- **EXERCISE DESCRIPTION**:
Among the entries below, copy every line that carries the word "computer".

[[ INPUT, beginning ]]

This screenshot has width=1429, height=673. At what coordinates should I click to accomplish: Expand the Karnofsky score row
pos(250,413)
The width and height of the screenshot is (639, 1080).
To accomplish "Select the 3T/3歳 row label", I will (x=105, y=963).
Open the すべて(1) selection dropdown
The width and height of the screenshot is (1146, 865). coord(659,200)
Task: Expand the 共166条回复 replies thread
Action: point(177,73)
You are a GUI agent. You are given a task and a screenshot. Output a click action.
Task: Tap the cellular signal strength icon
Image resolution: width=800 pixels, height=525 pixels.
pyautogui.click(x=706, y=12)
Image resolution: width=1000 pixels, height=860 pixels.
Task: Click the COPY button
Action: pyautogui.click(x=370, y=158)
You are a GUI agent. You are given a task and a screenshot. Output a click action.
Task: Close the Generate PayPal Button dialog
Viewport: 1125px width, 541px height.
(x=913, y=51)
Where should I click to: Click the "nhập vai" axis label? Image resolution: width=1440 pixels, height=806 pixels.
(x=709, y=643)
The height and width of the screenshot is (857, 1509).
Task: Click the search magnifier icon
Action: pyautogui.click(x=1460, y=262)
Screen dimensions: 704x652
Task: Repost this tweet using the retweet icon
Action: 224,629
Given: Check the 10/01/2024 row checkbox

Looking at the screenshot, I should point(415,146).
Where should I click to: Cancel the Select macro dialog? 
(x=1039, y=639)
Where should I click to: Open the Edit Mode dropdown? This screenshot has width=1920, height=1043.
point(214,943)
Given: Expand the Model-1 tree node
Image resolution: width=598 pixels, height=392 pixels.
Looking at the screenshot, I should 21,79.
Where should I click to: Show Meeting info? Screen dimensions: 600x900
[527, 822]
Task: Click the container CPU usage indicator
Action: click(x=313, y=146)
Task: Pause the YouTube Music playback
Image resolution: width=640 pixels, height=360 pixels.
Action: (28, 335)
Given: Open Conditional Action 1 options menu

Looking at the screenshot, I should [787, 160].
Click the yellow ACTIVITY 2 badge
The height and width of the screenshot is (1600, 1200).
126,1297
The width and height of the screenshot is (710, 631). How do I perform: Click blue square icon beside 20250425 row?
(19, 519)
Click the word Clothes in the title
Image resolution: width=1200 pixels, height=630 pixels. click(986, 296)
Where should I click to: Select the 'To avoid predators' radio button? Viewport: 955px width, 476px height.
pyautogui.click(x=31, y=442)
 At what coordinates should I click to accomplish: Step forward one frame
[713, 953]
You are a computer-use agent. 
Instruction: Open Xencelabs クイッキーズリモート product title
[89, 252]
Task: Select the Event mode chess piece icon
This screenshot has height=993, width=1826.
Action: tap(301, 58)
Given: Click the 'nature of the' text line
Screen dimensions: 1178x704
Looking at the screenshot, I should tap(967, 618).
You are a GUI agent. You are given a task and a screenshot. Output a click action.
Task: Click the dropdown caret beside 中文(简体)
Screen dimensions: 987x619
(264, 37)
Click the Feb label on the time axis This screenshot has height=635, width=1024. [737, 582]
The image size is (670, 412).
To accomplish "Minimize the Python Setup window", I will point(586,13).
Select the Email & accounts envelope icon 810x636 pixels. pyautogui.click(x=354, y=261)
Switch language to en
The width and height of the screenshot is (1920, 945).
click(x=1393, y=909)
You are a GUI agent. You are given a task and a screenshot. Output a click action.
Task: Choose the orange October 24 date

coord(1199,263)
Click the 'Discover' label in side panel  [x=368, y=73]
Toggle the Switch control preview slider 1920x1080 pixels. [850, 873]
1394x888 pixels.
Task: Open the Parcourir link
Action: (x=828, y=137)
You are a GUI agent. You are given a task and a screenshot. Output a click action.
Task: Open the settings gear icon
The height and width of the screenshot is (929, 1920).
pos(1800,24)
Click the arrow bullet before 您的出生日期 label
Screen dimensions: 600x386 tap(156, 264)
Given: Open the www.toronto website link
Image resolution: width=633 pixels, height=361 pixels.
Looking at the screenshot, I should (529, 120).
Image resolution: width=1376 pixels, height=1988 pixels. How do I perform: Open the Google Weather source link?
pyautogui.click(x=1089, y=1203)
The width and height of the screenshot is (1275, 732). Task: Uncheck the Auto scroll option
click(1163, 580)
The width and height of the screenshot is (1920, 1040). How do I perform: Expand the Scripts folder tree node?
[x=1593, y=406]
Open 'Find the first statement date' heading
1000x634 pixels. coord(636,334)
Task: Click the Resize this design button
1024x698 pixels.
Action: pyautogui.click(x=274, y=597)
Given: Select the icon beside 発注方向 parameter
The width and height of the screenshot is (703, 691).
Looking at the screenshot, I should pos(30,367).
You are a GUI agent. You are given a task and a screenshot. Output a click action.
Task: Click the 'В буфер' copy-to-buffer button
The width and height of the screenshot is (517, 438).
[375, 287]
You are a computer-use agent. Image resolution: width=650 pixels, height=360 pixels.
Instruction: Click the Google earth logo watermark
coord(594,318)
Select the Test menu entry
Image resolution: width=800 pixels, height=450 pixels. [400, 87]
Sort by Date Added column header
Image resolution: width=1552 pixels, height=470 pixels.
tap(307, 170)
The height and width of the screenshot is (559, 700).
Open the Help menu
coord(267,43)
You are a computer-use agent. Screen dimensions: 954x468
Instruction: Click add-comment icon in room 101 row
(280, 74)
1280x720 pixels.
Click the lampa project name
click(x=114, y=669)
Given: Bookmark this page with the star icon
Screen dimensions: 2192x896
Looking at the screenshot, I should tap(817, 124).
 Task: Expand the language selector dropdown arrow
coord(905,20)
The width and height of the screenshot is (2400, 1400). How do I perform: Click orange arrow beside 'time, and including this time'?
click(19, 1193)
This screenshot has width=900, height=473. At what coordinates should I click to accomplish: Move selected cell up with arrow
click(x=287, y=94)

[[ INPUT, end ]]

- **RESULT OF THIS EXERCISE**:
You are a computer-use agent. 
You are a computer-use agent. Image resolution: width=650 pixels, height=360 pixels.
You are a computer-use agent. Screen dimensions: 954x468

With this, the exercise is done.